Why You Might Be Misusing Sparks Streaming API
Disclaimer: Yes, I know the topic is controversial a bit, and I know most of this information is conveyed in Sparks documentation for it’s Streaming API, yet I felt the urge to write this piece after seeing this mistake happen many times over.
More often than not I see a question on StackOverflow from people who are new to Spark Streaming which look roughly like this:
Question: “I’m trying to do XYZ but it’s not working, what can I do? Here is my code:”
val sparkContext = new SparkContext("MyApp")
val streamingContext = new StreamingContext(sparkContext, Seconds(4))
val dataStream = streamingContext.socketTextStream("127.0.0.1", 1337)
dataStream.foreachRDD { rdd =>
// Process RDD Here
}
Uhm, ok, what’s wrong with that?
When I started learning Spark my first landing point was an explanation about how RDDs (Resilient Distributed DataSets) work. The usual example was a word count where all the operations were performed on an RDD. I think it is safe to assume this is the entry point for many others who learn Spark (although today DataFrame\Sets are becoming the go to approach for beginners).
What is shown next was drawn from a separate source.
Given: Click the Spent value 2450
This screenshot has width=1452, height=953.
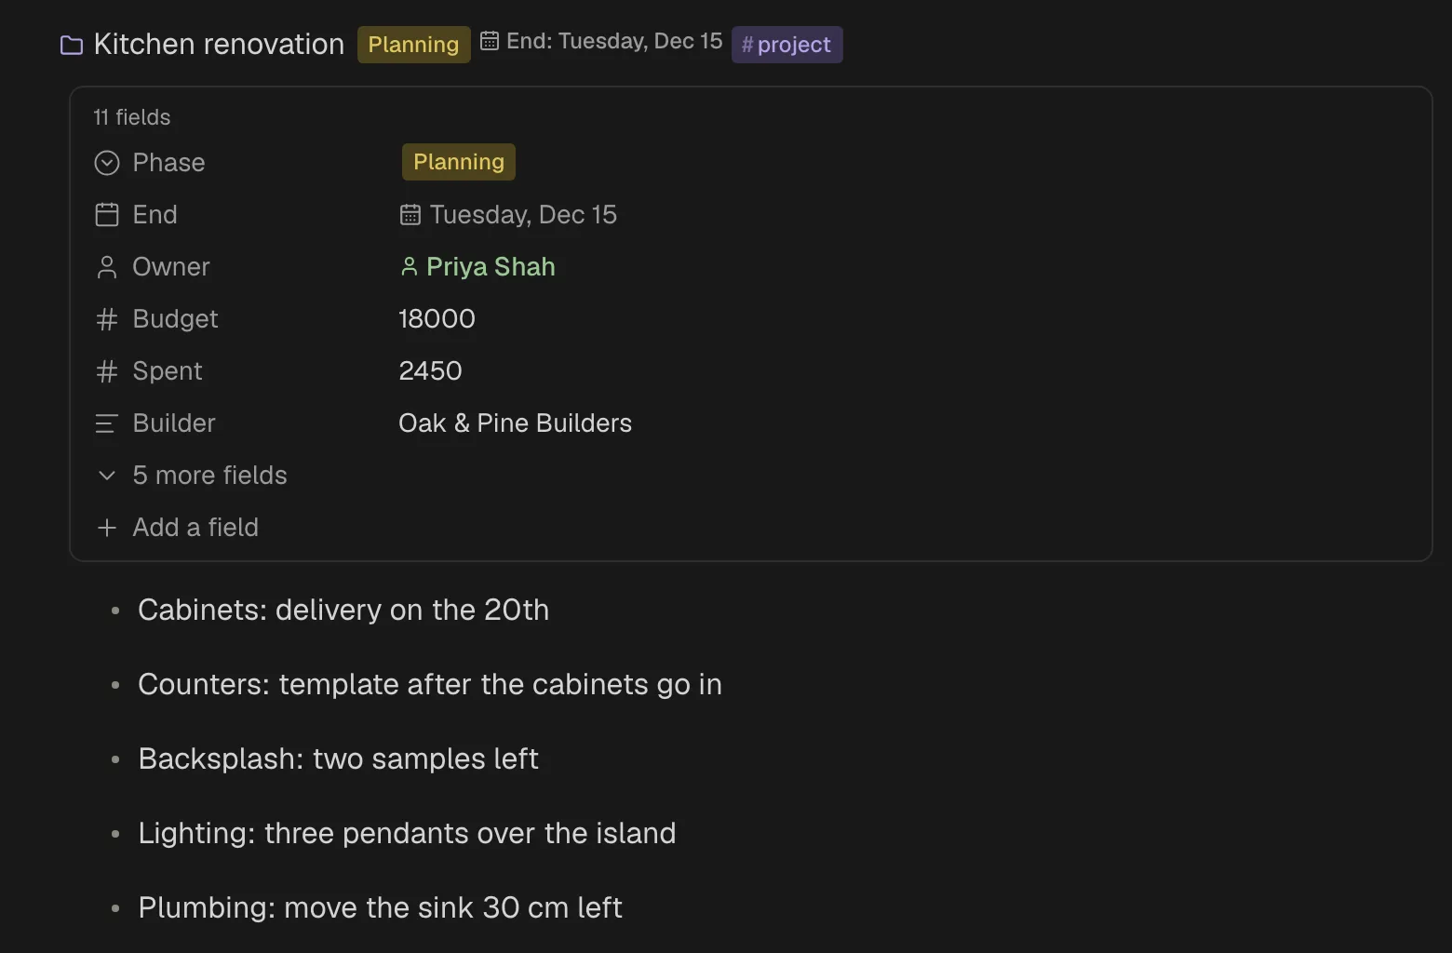Looking at the screenshot, I should tap(430, 371).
When one makes the leap to working with Spark Streaming, it may be a little bit unclear what the additional
abstraction of a DStream
means. This causes a lot of people to seek something they can grasp, and the most
familiar method they encounter is foreachRDD
, which takes an RDD
as input and yields Unit
(a result of a typical side effecting method).
Then, they can again work on the RDD level which they already feel comfortable with and understand. That is
missing the point of DStreams
entirely, which is why I want to give a brief look into what we can do on the DStream
itself without peeking into the underlying RDD
.
Enter DStream
DStream is Sparks abstraction over micro-batches. It uses streaming sources, be that a network socket, Kafka or Kinesis (and the likes) providing us with
a continuious flow of data that we read at every batch interval assigned to the StreamingContext
.
In order to work with the DStream
API, we must understand how the abstraction works. DStream
is basically
a sequence of RDDs. At a given batch interval a single RDD
is consumed and passed through all the
transformations we supply to the DStream
. When we do:
val dataStream = streamingContext.socketTextStream("127.0.0.1", 1337)
dataStream
.flatMap(_.split(" "))
.filter(_ == "")
.map((word, 1L))
.count
That means we apply flatMap
, filter
, map
and count onto the underlying RDD
itself as well!
There are at least as many of these transformations on DStream
as there are for RDD
, and these
are the transformations we should be working with in our Streaming application. There is a comprehensive
list of all the operations on the Spark Streaming documentation page under Transformations on DStreams
More operations on key value pairs
Similar to the PairRDDFunctions
which brings in (implicitly) transformations on pairs inside an RDD
, we have the
equivalent PairDStreamFunctions
with many such methods, primarly:
combineByKey
- Combine elements of each key in DStream’s RDDs using custom functions.groupByKey
- Return a new DStream by applying groupByKey on each RDDmapValues
- Return a new DStream by applying a map function to the value of each key-value pairs in ‘this’ DStream without changing the key.mapWithState
- Return a MapWithStateDStream by applying a function to every key-value element of this stream, while maintaining some state data for each unique key.reduceByKey
- Return a new DStream by applying reduceByKey to each RDD. The values for each key are merged using the supplied reduce function. org.apache.spark.Partitioner is used to control the partitioning of each RDD.
And many more for you to enjoy and take advantage of.
Thats awesome! So why do I need foreachRDD
at all?
Similar to RDD
s, when Spark builds its graph of execution we distinguish between regular transformations and
output transformations. The former are lazily evaluated when building the graph while the latter play a role in the
materialization of the graph. If our DStream graph had only regular transformations applied to it, we would get an
exception at runtime saying there’s no output transformation defined.
foreachRDD
is useful when we’ve finished extracting and transforming our dataset, and we now want to load it
to an external source. Let’s say I want to send transformed messages to RabbitMQ as part of my flow, I’ll iterate the underlying
RDD partitions and send each message:
transformedDataStream.
foreachRDD { rdd: RDD[String] =>
val rabbitClient = new RabbitMQClient()
rdd.foreachPartition { partition: Iterator[String] =>
partition.foreach(msg => rabbitClient.send(msg))
}
}
transformedDataStream
is an arbitrary DStream
after we’ve performed all our transformation logic on it. The result
of all these transformations a DStream[String]
. Inside foreachRDD
, we get a single RDD[String]
where we then
iterate each of it’s partitions creating a RabbitMQClient
to send each message inside the partition iterator.
There are several more of these output transformations listed on the Spark Streaming documentation page which are very useful.
Wrapping up
Spark Streamings DStream
abstraction provides powerfull transformation for processing data in a streaming fashion.
When we do stream processing in Spark, we’re processing many individual micro-batched RDDs which we can reason about
in our system flowing one after the ever. When we apply transformations on the DStream
it percolates all the way
down to each RDD
that is passed through without us needing to apply the transformations on it by ourselves. Finally,
the use of foreachRDD
should be kept to when we want to take of our transformed data and perform some side effecting
operation to it, mostly things like sending data over the wire to a database, pub-sub and the likes. Use it wisely
and only when you truely need to!